- Relator(a)
- Ministro Marco Aurélio Bellizze
- Órgão julgador
- Terceira Turma
- Data do julgamento
- 12/05/2015
- Data de publicação
- 21/05/2015
STJ – Acórdão, Rel. Ministro Marco Aurélio Bellizze, Terceira Turma, j. 12/05/2015, p. 21/05/2015
AGRAVO REGIMENTAL NO AGRAVO EM RECURSO ESPECIAL. CIVIL. AÇÃO DE RESCISÃO CONTRATUAL C/C COBRANÇA E INDENIZAÇÃO POR DANOS MORAIS. VIOLAÇÃO DO ART. 535 DO CPC. MERO INCONFORMISMO DA PARTE COM AS CONCLUSÕES ALCANÇADAS. LEGITIMIDADE PASSIVA. ANÁLISE DE CLÁUSULAS CONTRATUAIS E REEXAME DE FATOS E PROVAS. INADMISSIBILIDADE. SÚMULAS N. 5 E 7 DO STJ. AUSÊNCIA DE SIMILITUDE FÁTICA. DISSÍDIO JURISPRUDENCIAL NÃO COMPROVADO. AGRAVO IMPROVIDO. 1. No caso, inexiste violação do art. 535 do Código de Processo Civil, pois o Tribunal de Justiça se manifestou sobre todas as questões que se impunha pronunciamento.

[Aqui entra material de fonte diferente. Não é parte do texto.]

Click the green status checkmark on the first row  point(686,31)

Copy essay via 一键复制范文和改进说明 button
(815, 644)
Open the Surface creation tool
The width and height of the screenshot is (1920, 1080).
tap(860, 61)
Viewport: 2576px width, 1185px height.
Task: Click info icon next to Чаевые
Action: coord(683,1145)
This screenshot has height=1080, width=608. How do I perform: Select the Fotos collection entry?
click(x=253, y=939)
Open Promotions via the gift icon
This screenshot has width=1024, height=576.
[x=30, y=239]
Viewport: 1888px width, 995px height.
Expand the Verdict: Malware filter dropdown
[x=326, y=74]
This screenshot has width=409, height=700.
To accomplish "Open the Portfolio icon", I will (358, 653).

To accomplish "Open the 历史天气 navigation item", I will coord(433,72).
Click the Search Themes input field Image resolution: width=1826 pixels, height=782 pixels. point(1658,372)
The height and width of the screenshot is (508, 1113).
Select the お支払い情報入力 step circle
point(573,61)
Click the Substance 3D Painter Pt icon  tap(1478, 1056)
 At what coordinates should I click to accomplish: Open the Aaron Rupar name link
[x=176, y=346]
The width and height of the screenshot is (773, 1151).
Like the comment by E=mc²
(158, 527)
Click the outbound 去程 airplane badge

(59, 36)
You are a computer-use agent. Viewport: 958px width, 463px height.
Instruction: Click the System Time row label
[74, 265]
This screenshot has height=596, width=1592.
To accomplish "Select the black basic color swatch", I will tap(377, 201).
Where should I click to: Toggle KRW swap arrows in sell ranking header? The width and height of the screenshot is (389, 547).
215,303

A Corte estadual apontou devidamente as razões de convencimento que a levaram a considerar o não cumprimento das cláusulas estabelecidas no contrato de locação e o fato de, eventualmente, não ter refutado minuciosamente os argumentos formulados pelo ora agravante não induz ao entendimento de que o acórdão incorreu em ausência de prestação jurisdicional; afinal, o julgador não está obrigado a rebater, uma a uma, as alegações utilizadas pela parte, notadamente quando a motivação contida na decisão é suficiente por si só para afastar as teses formuladas. Portanto, não há como confundir omissão com decisão contrária aos interesses da parte. 2. Conforme consignado na decisão agravada alterar a conclusão do acórdão recorrido de que não houve cumprimento das cláusulas contratuais e que o conjunto probatório dos autos demonstrou que a administradora do imóvel se valeu de forma inadequada dos poderes outorgados pelo locador, bem como de que as guias e autenticações mecânicas de recolhimento foram falsificadas demandaria o reexame de cláusulas contratuais e do conjunto fático-probatório dos autos, procedimento vedado na via eleita, conforme dispõem os enunciados n. 5 e 7 da Súmula do STJ. 3. O dissídio jurisprudencial não foi demonstrado, pois a agravante não comprovou as similitudes fáticas e divergências decisórias entre os casos confrontados. 4. Agravo regimental a que se nega provimento. (AgRg no AREsp n. 645.894/SP, relator Ministro Marco Aurélio Bellizze, Terceira Turma, julgado em 12/5/2015, DJe de 21/5/2015.)